Erstellt am 27. Februar 2015, 12:22

von APA Red

Stadtchef Steiner zog Halbzeitbilanz. Eisenstadts Stadtchef Thomas Steiner (ÖVP) hat am Freitag eine "mehr als positive" Halbzeitbilanz gezogen. Die Stadt habe sich "gut weiterentwickelt und zählt zu den lebenswertesten Orten in ganz Österreich", so Steiner.

Eisenstadts Bürgermeister Thomas Steiner (li.) und LH-Stv. Franz Steindl (VP).  |  NOEN, Müllner
Rückblickend sei für den seit 2011 amtierenden Stadtchef die Erstellung des neuen Stadtentwicklungsplans das umfangreichste und wichtigste Projekt der vergangenen Jahre.

Bevölkerung brachte sich ein

Bei der Erstellung des neuen Stadtentwicklungsplans "Eisenstadt 2030" (STEP) habe sich in einem Bürgerbeteiligungsprozess, "der im gesamten Burgenland seinesgleichen sucht", die Eisenstädter Bevölkerung mit zahlreichen Vorschlägen und Ideen eingebracht, sagte Steiner. Anfang 2013 seit mit der Erarbeitung des STEP begonnen, Ende 2014 ein einstimmiger Gemeinderatsbeschluss gefasst worden.

"Neben der Weiterführung bereits laufender Projekte, wie etwa der Sanierung der Neuen Mittelschule Rosental, werden uns in den kommenden Jahren vor allem die Umsetzungsmaßnahmen aus dem Stadtentwicklungsplan begleiten", erläuterte Steiner.

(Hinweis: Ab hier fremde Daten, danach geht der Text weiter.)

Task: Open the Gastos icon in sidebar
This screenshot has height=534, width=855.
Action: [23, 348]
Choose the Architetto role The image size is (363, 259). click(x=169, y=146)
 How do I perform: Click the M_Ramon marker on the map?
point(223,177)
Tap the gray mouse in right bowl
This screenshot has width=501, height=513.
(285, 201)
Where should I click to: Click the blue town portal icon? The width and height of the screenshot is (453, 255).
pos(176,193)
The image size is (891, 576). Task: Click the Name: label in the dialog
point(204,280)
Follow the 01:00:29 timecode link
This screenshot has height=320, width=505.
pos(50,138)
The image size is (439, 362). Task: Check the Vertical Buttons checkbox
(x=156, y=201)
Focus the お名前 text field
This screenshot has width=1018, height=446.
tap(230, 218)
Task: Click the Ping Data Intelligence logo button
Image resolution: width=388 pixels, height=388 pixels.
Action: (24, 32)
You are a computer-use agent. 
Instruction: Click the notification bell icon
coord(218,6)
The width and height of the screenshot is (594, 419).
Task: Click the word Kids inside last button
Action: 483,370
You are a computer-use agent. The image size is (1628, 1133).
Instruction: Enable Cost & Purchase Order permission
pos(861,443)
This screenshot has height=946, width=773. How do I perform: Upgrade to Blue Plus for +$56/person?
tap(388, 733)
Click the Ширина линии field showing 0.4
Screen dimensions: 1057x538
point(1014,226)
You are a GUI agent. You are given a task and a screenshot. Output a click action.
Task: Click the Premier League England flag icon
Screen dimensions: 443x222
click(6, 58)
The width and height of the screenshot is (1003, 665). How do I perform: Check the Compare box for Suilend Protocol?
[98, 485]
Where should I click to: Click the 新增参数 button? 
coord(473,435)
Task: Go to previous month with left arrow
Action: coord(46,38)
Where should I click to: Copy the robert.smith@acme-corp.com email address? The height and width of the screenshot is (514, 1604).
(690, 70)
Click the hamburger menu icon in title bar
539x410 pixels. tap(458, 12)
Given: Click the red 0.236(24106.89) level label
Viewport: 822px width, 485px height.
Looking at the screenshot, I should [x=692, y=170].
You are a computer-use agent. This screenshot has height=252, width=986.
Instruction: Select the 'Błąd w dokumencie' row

Im Budget 2015 sei eine Rücklage von zwei Millionen Euro eingestellt, die etwa zur Hälfte für die Umsetzung von Projekten aus dem STEP vorgesehen seien. Konkret gehe man etwa in die Detailplanung für die Installierung eines Mikro-Öffentlichen-Verkehr-Systems in Eisenstadt.